In late 2006, the pair began their second major live tour. Supported by their associates in the French touch, Kavinsky and SebastiAn, Daft Punk embarked on the Alive 2007 tour. The tour was a landmark moment in defining Daft Punk as a world-class act. The stage setup was an imposing and dazzling pyramid, atop which stood the robots, controlling a complex web of electronic controllers. Their set consisted of tightly woven mash-ups of all three of their previous releases. Crowds were newly convinced of the contents of ‘Human After All’ as they heard the likes of Robot Rock and Steam Machine blended with known classics to great effect. The tour was lauded as the greatest electronic performance of all time, and the pyramid was etched into the minds of EDM fans forever more. After the big unveil of the pyramid at Coachella in 2006, nothing was the same. The robots were well and truly known to the mainstream; in 2007, Kanye West released Stronger, a chart topper that prominently featured a sample of Harder, Better, Faster, Stronger.

After the Alive 2007 tour, the robots went quiet once again. Three years later, the duo’s music and visuals could be found in the Tron remake, Tron: Legacy. With a soundtrack credit, a cameo role, and a costume redesign, Daft Punk seemed pretty invested in the project. Ideologically, it’s not hard to tell why. With the revival of the retro robotic, and the interaction of the human and the defunct electronics of the game world – how could the robots resist? The Tron era of Daft Punk, was brief and unsatisfying however. Once more, the robots slipped out of the limelight.

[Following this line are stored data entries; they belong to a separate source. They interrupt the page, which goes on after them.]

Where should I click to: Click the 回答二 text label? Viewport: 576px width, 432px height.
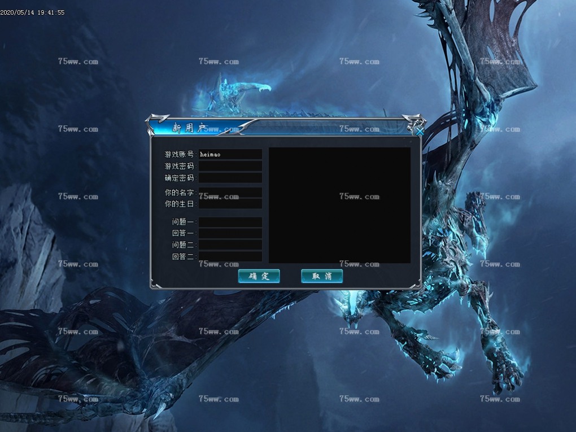[x=183, y=256]
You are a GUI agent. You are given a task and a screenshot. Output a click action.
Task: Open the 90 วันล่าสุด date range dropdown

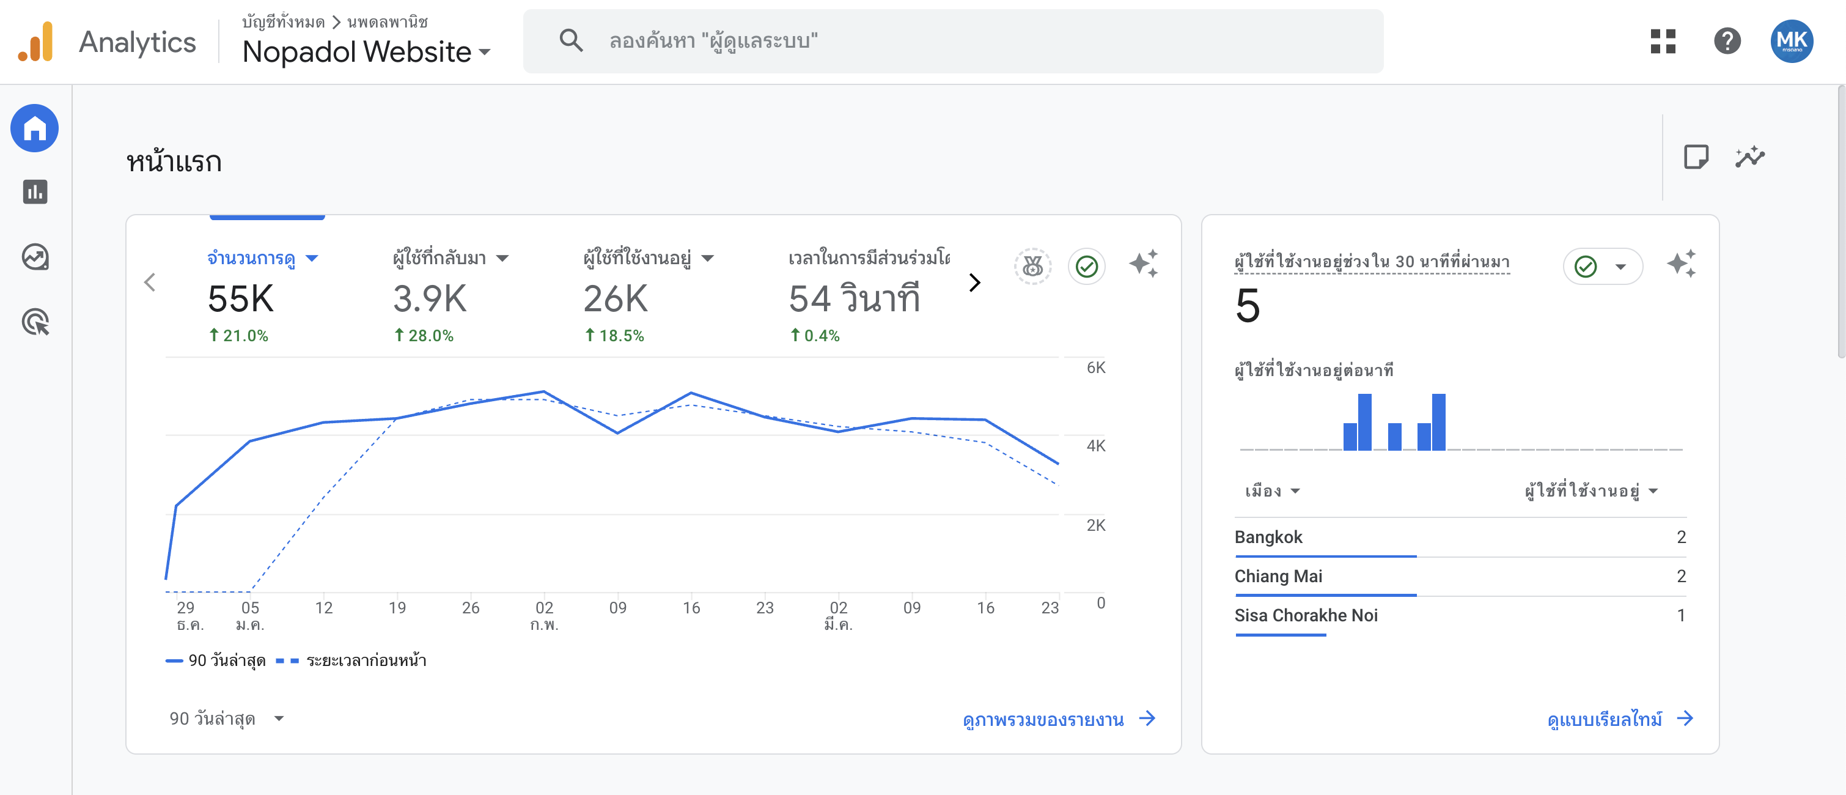(x=226, y=718)
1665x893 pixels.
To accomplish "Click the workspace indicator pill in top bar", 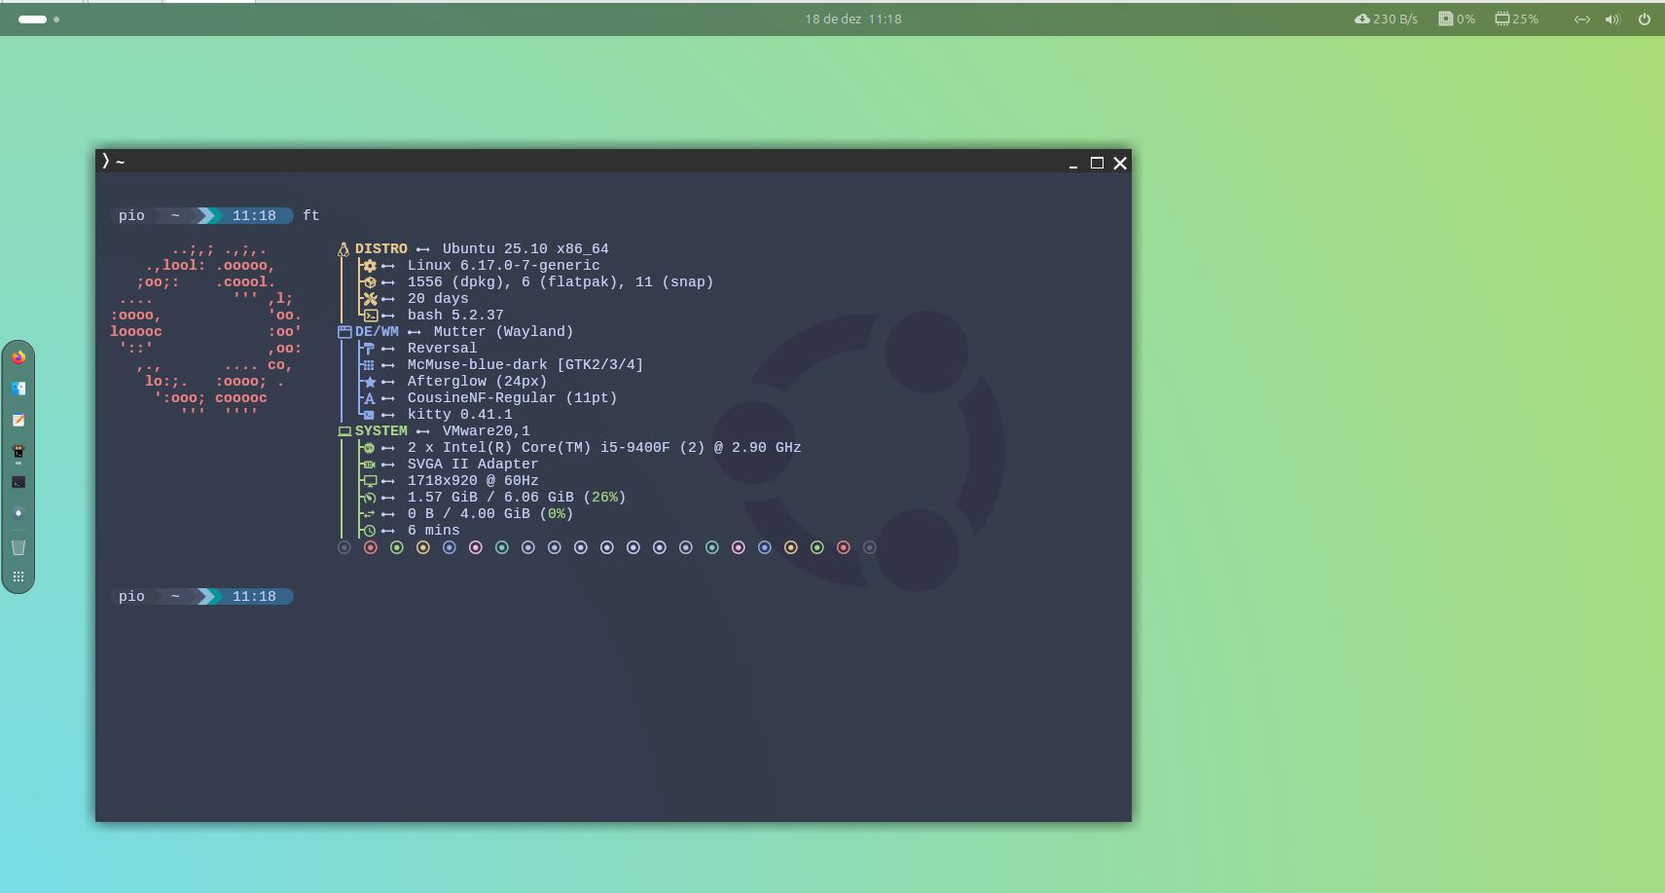I will [33, 19].
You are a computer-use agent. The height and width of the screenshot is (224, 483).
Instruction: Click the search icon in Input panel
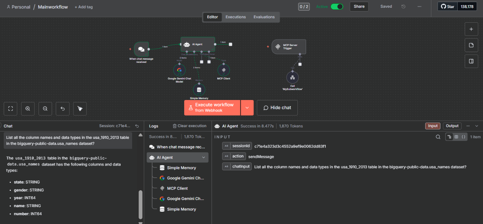click(438, 137)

In April 2013, the Coachella music festival kicked into action. Upstaging the onstage performers was a tantalizing snippet of a disco tune featuring the surprising vocals of Pharrell Williams, produced by none other than Daft Punk. The video, featuring a retro performance of the neo-disco tune, Get Lucky, haunted the internet, playing on a brief loop of summer saccharine. During the video, the words Random Access Memories spun on screen, written in smooth Miami script. It emerged that this teaser was for a single off the new Daft Punk LP release Random Access Memories. So the anticipation began. The single dropped and yielded a surprisingly simple, studio-sounding tune. A simple hook, Pharrell’s carefree vocals; a Daft Punk pop song through and through. In mid-May, the full album was released.